WASHINGTON — One week after the nation marked the fifth anniversary of the Jan. 6, 2021, Capitol attack, the history of what happened that day is being reconsidered, revised and reassessed by the party in power.
The House GOP's new Select Committee on the Jan. 6 attack held its first hearing Wednesday, what was billed as an examination of the FBI's investigation into the pipe bombs that had been found outside the Democratic and Republican party headquarters during the day. The FBI's work dragged on for years until the arrest of a suspect last month.
But the House hearing quickly devolved into a revisionist spectacle --- militant Oath Keepers founder Stewart Rhodes sat in the front row -- as Republicans pursued alternative theories about why President Donald Trump's supporters engaged in mob violence that day. They suggested the rioters were essentially tricked into laying siege to the Capitol, an attack watched around the world.
''There's been a lot of talk about conspiracy theories and narratives,'' acknowledged Rep. Barry Loudermilk, R-Ga., the chairman, as tensions flared during the two-hour hearing. He said his ''objective is to get to the truth.''
Truth and conspiracy theories collide
But the top Democrat on the panel, Rep. Jamie Raskin of Maryland, warned he and others would not sit by silently as the Republican-led committee tried to rewrite history.
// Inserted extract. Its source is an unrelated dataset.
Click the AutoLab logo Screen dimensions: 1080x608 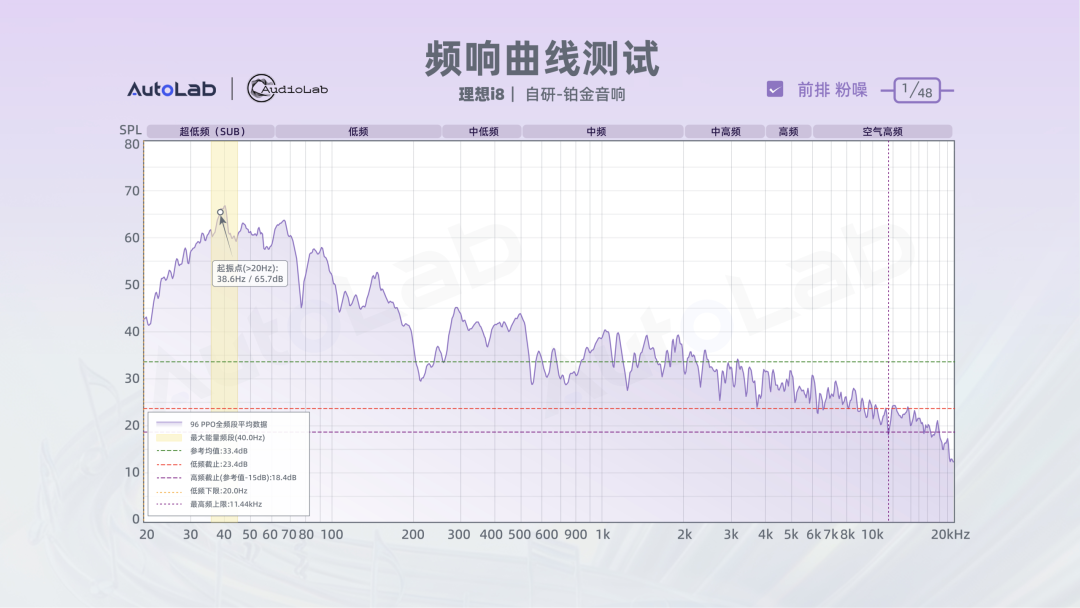coord(171,90)
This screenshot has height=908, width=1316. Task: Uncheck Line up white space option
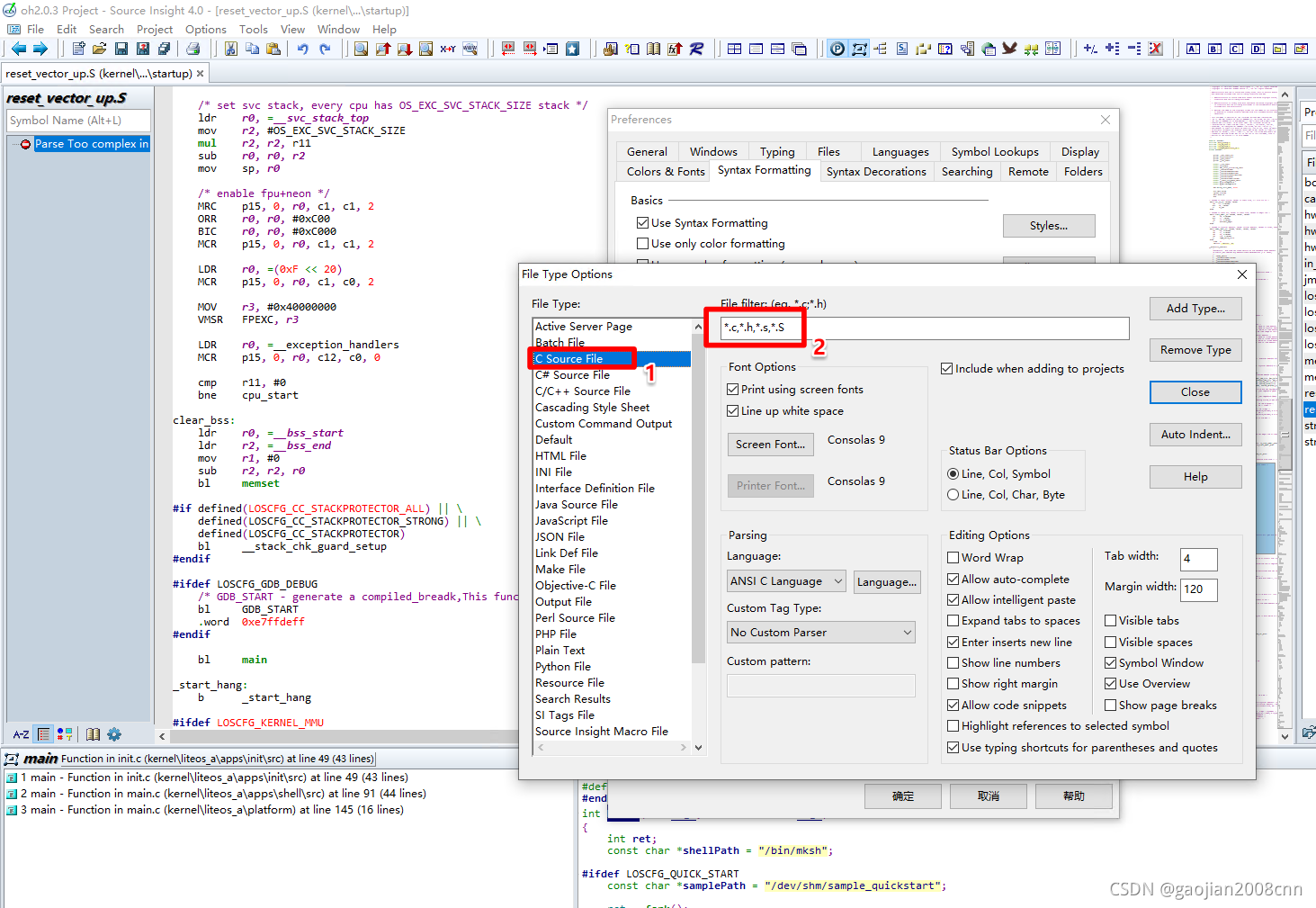pos(734,411)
''The truth is a resilient thing,'' Raskin said. ''We're not going to put up with a pack of lies in this subcommittee and a bunch of conspiracy theories.''
What's clear is that five years on, the national trauma left behind by Jan. 6 still engulfs Congress, and the country, as Americans come to terms with what happened that day, when Trump's supporters stormed the Capitol after the defeated president told them to ''fight like hell'' as Congress certified the 2020 election results for Democrat Joe Biden.